=== Provided data ===
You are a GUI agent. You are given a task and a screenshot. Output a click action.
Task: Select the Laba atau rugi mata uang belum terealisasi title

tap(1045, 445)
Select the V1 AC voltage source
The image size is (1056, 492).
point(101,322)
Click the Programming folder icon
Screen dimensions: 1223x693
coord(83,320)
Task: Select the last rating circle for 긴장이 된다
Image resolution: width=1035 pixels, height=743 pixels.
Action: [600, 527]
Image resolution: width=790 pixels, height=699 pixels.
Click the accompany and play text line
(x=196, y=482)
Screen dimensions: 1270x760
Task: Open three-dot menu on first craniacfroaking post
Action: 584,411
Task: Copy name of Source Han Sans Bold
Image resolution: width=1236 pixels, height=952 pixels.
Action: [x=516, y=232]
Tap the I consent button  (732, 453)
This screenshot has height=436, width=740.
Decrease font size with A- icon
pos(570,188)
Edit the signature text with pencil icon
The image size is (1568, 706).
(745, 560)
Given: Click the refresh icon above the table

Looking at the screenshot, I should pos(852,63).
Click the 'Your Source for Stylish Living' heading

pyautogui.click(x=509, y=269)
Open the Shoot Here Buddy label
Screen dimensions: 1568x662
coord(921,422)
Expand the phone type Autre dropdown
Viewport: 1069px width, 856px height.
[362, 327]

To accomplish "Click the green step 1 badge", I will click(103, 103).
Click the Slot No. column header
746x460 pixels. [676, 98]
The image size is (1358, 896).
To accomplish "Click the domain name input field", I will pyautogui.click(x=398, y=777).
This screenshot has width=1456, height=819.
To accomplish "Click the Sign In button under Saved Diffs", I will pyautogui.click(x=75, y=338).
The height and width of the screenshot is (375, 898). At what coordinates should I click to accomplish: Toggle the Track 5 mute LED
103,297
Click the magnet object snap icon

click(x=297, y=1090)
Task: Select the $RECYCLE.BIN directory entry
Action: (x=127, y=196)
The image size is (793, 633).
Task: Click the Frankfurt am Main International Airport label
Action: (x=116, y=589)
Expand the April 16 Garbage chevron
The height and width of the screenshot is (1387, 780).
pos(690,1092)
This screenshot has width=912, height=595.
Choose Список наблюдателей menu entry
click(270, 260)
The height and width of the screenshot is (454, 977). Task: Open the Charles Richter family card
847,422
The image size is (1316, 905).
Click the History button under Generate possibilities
===
> [What to work on]:
Scan the entries above for the word "name". Report the lines that hold it.

> [Finished task]:
Task: Copy name of Source Han Sans Bold
To accomplish "Click the domain name input field", I will pyautogui.click(x=398, y=777).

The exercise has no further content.